> [题目要求]
将条目开头至含有"Action: pyautogui.click(x=533, y=339)"的那一行（含该行）之间的各行重写一遍，把其中的"icon"改为"button"，其余内容一律不变。

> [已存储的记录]
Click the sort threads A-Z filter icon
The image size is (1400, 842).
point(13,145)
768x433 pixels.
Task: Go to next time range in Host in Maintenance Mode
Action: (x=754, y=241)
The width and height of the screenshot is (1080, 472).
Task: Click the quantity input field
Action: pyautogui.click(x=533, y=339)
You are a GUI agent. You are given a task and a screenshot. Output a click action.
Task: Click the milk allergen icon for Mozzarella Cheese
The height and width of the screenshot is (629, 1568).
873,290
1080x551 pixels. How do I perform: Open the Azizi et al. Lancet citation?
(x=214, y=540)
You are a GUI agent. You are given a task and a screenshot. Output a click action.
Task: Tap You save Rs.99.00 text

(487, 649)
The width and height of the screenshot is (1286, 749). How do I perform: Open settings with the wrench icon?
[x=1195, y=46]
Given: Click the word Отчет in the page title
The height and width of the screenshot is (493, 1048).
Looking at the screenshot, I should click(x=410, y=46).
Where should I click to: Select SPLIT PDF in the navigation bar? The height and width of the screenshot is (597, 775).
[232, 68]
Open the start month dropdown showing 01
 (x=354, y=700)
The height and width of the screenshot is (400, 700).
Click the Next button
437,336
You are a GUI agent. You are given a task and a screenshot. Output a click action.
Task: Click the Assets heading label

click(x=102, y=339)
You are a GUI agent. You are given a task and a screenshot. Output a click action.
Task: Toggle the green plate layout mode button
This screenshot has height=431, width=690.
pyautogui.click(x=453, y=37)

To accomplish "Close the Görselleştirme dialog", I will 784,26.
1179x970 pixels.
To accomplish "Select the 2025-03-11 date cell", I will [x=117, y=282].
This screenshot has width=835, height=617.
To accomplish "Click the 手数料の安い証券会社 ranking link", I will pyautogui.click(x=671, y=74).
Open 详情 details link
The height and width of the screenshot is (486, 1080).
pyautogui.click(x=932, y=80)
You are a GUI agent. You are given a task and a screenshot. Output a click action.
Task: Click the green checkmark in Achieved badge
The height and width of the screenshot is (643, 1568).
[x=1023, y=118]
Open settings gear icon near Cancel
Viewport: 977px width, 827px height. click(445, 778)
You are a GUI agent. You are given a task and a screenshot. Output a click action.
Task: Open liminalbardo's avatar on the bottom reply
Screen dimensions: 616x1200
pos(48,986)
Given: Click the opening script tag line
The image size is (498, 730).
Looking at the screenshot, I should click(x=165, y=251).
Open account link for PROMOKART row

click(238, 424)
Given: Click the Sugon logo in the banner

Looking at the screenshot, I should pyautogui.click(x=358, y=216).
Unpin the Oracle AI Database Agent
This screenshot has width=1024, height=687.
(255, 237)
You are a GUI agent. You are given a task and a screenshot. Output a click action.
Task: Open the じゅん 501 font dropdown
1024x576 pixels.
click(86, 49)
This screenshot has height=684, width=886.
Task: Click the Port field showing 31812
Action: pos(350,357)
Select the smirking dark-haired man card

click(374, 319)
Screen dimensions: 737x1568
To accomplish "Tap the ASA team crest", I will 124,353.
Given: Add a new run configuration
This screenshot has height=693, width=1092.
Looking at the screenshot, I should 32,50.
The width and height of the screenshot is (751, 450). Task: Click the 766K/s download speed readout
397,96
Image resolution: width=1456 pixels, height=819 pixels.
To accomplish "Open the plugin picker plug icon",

> [最终结果]
Click the sort threads A-Z filter button
The image size is (1400, 842).
point(13,145)
768x433 pixels.
Task: Go to next time range in Host in Maintenance Mode
Action: (x=754, y=241)
The width and height of the screenshot is (1080, 472).
Task: Click the quantity input field
Action: pyautogui.click(x=533, y=339)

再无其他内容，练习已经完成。